Life at the University in the Seventeenth Century

This blog article is contributed by Meredith Crosbie, a PhD student who has volunteered at MUSA since June. She was inspired to write this article by the Silver Archery Medals in Gallery 2 at MUSA.

graham portrait

This portrait of James Graham was not actually painted until the 1700s!

‘The name’s Graham. James Graham.’

At least that’s how I’d like to think the future Marquis of Montrose introduced himself while he was a student
here in St Andrews. He must have been quite a dashing figure in St Salvator’s College, where he attended in the late 1620s.

Graham studied Latin and Greek, Philosophy, and Mathematics, and in his spare time he wrote poetry and practiced golf and archery. He excelled at the latter, and won a Silver Medal in the University’s competition in 1628 (which you can view in Gallery 2, along with a rather gallant portrait of him).

Graham medal

The medal won by James Graham in 1628. Winners of the competition designed and paid for their own medals, so they provide us with a fascinating insight into how these men wanted to be remembered.

But while Montrose was a young student, finding his way through the meandering wynds of the town, an older student named Archibald Campbell had already established himself as a champion archer. In 1623 he became one of the first students to win a Silver Medal (which is also on view in Gallery 2). He too would have studied Latin and Greek, since these were required subjects for all students at the time.

campbell portrait

Portrait of Archibald Campbell, 1st Marquis of Argyll

It’s not certain if Campbell’s path crossed with Montrose’s while they were students in the 1620s.
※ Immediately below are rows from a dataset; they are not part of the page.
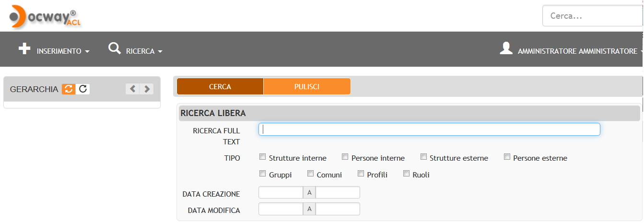
Task: Enable the Persone esterne checkbox
Action: pos(507,157)
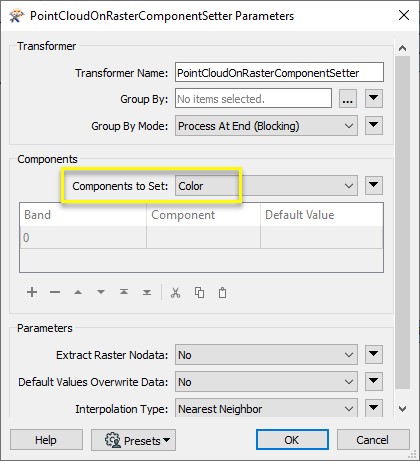Image resolution: width=420 pixels, height=461 pixels.
Task: Paste a row with the clipboard icon
Action: point(222,293)
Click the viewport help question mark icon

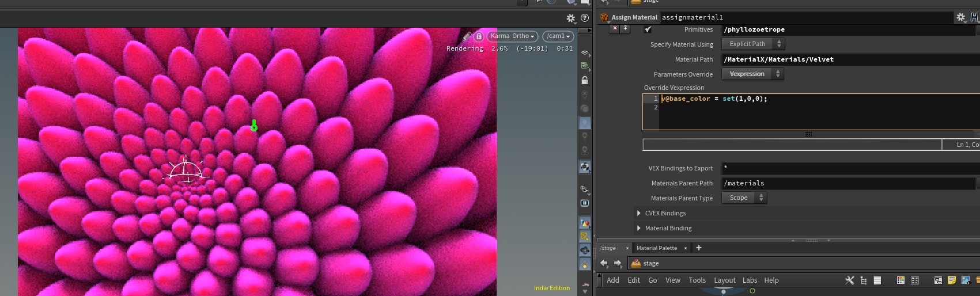click(x=585, y=18)
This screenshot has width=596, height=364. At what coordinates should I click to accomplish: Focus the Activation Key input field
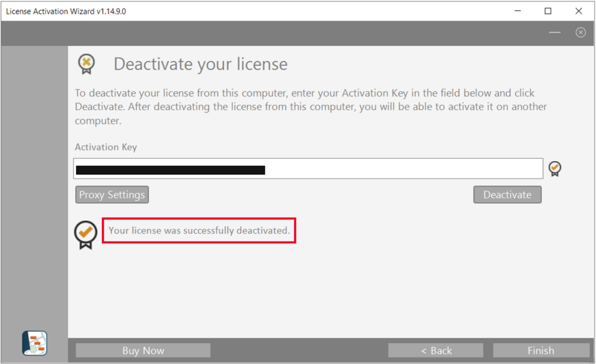(308, 169)
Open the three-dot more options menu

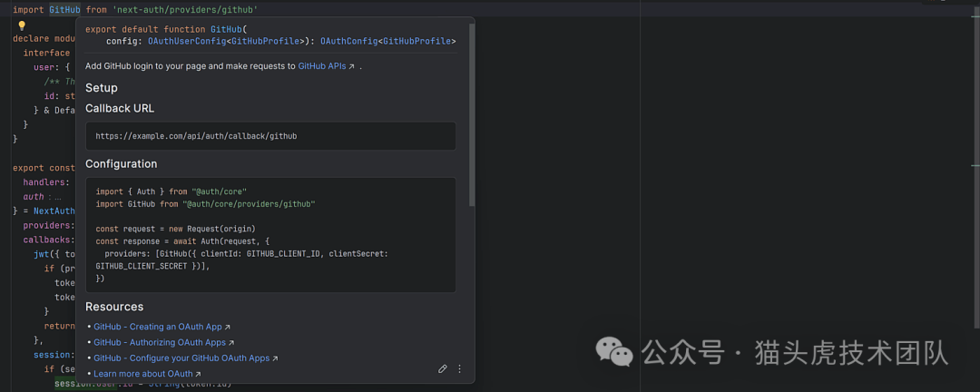pos(460,368)
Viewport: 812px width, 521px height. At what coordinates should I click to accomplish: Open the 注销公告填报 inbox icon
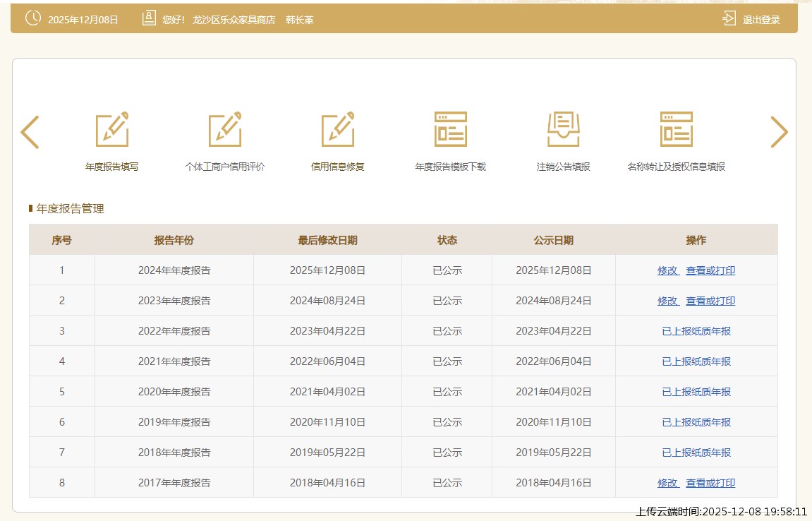[x=564, y=130]
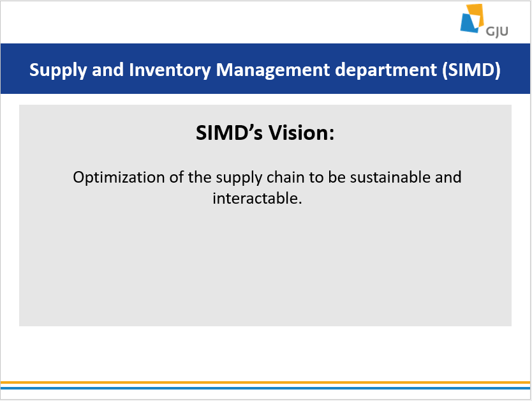Image resolution: width=532 pixels, height=401 pixels.
Task: Click the orange footer line
Action: (265, 382)
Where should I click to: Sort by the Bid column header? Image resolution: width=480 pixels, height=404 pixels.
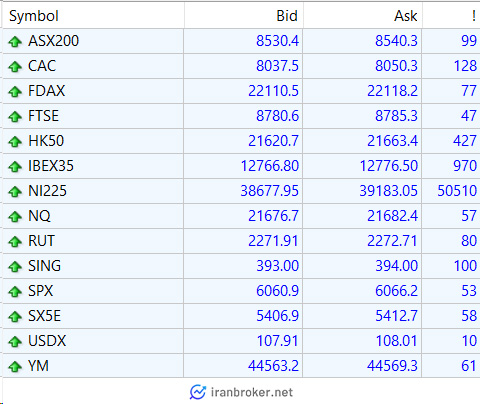(243, 16)
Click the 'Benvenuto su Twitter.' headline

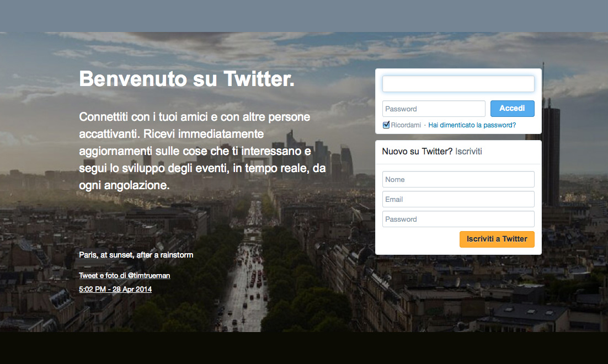click(x=187, y=79)
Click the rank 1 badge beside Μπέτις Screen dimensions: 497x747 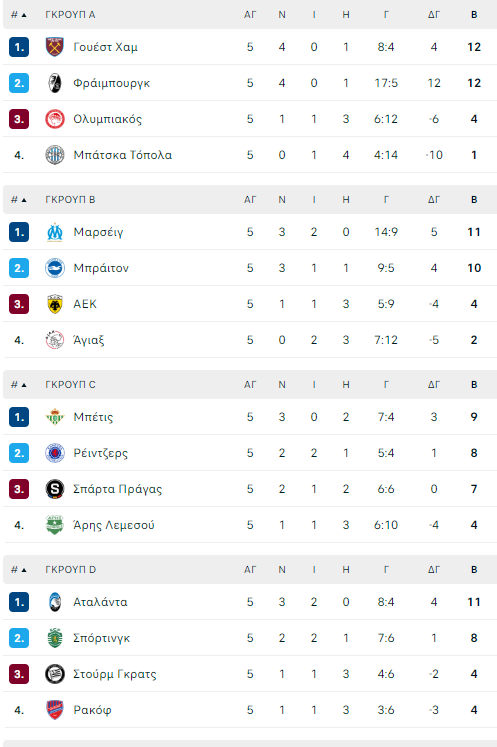click(x=19, y=417)
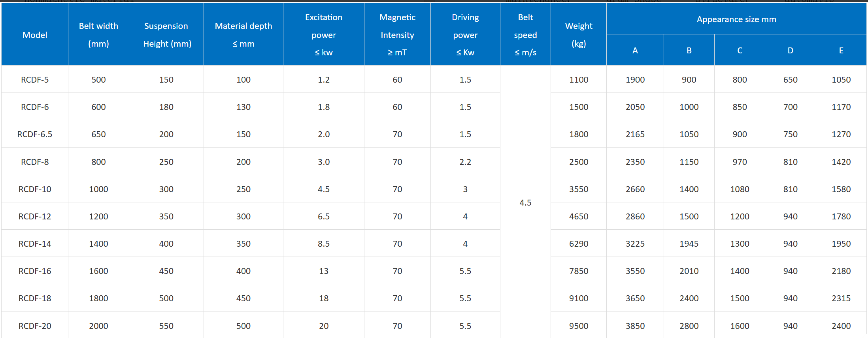Click the RCDF-14 B dimension 1945
This screenshot has width=868, height=338.
point(689,244)
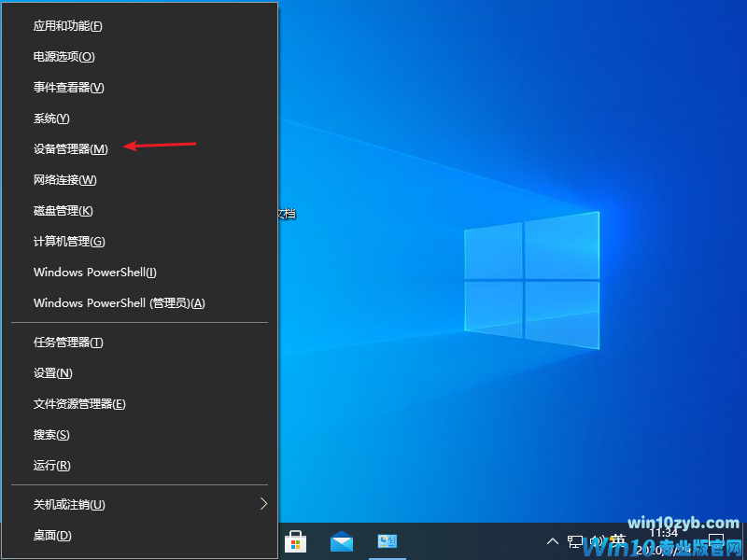
Task: Click the network status tray icon
Action: 575,541
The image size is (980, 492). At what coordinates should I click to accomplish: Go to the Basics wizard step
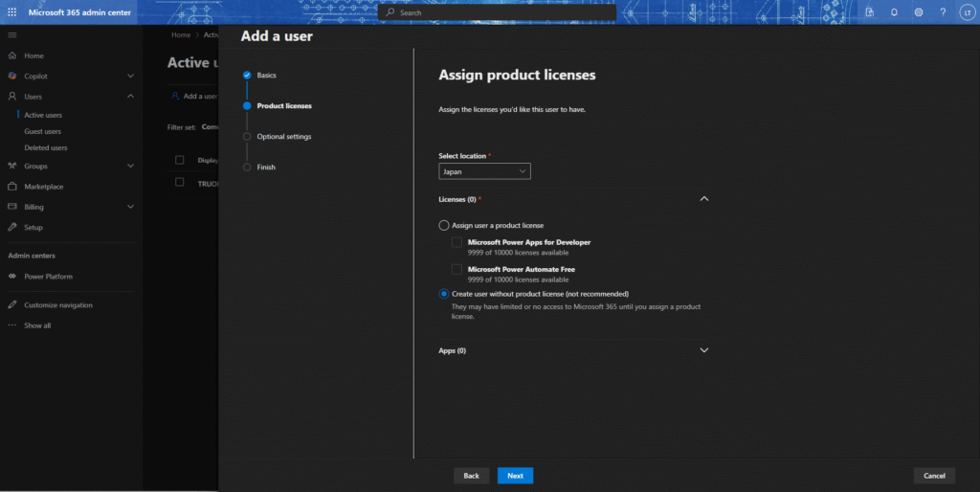point(266,75)
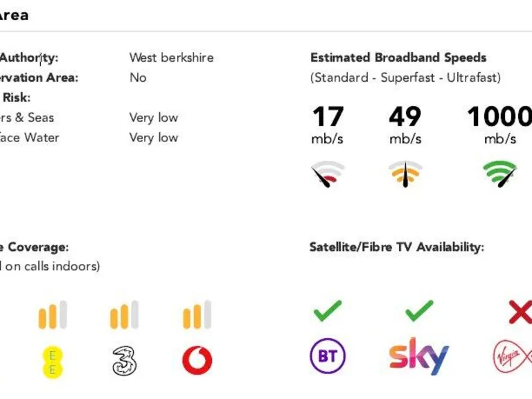
Task: Click the Sky logo
Action: click(x=418, y=356)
But once they left the University, they became arch enemies on either side of the Scottish Civil War, and may have put their archery skills to a more deadly use.

delft

This Delft tile was brought back from the Netherlands in the 1600s

The Silver Archery Medals and arrows are just one facet of University life from the seventeenth century at MUSA. The Collection Centre has several intriguing portraits of notable figures from that era, as well as some letters, manuscripts, and books from former students. One of Montrose’s letters is on display in a drawer in Gallery 2. You can also see Delft tiles in the Collections Centre, which would have been brought by merchants from the Netherlands and used as decoration in Scottish homes.

gloves

These intricately embroidered gloves date from the early 1600s when they were given to Henry Wardlaw by King Charles I

But the most ‘touching’ object in the collection has to be the pair of embroidered leather gloves. These date to around 1630, just after Montrose and Campbell were students at St Andrews. They were a gift from King Charles I to Bishop Wardlaw, and are lavishly decorated with coloured thread. Most upper-class men wore riding gloves at the time, along with large feathered hats, sashes, belts, boots, and various weapons. (It seems men were more interested in accessories in the seventeenth century…)

By seeing these objects in MUSA’s collection, we can get a glimpse of this sometimes forgotten time-period in the history of the University and Scotland, when former classmates could find themselves on opposite sides of a battlefield, but also when men just appreciated really a good pair of gloves.